I happened to publish an article today on China’s export ban targeting MP Materials and USA Rare Earth. So here are my thoughts on Farrell Gregory’s policy prescriptions.

Even if these policies were executed perfectly, they would still fall far short of a real “Critical Mineral Security Endgame.” Gregory underestimates the distance between a policy list and industrial substitution. Critical minerals are not just a mining problem. They are an industrial-system problem. China’s advantage is built across extraction, refining, separation, purification, materials engineering, scale manufacturing, price control, export licensing, and downstream demand.

Strategic stockpiles can help with small-volume defense needs. They cannot solve large-volume industrial minerals such as graphite, copper, lithium, and nickel. Price floors are also much harder to internationalize than they look. European, Japanese, and Korean downstream manufacturers also want cheap inputs. They will not automatically agree to pay a long-term premium for a U.S.-led mineral price floor.

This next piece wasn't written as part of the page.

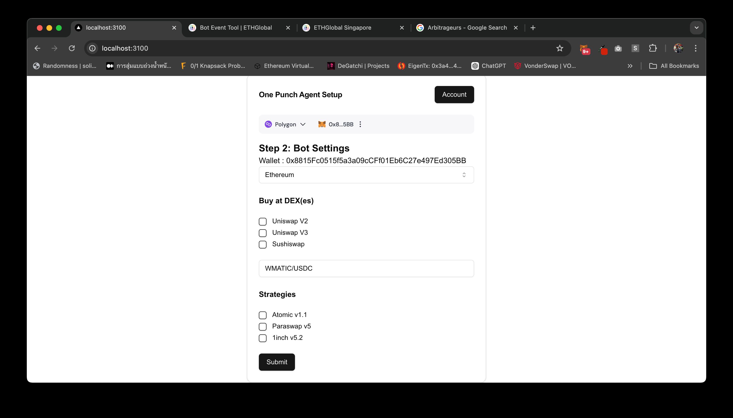Click the Polygon network icon
Image resolution: width=733 pixels, height=418 pixels.
click(268, 124)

Offtake agreements face another constraint: the U.S. government itself is not the largest end-user. Defense demand matters, but its volume is limited. The real demand sits in EVs, batteries, wind power, power grids, consumer electronics, and semiconductor manufacturing. A 10% tax credit cannot close the structural cost gap created by China’s integrated industrial system. Equity investment has the same problem. The U.S. can put money into projects, but policy cycles are short, congressional funding is unstable, environmental and permitting conflicts are intense, local litigation is frequent, and projects remain exposed to commodity-price volatility. Whether the U.S. government can organize an industrial system over decades, the way China does, is a different question.

That is why I think the target of covering 100% of U.S. consumption of these 25 priority minerals from domestic or non-China sources within ten years is too aggressive. Twenty years would already be difficult, even under near-perfect execution.

A more realistic goal is narrower: within ten years, the U.S. and its allies should establish minimum non-China supply capacity for defense, advanced semiconductors, aerospace, power grids, and critical battery materials across these 25 minerals. That would create a security floor. It would not amount to full commercial substitution.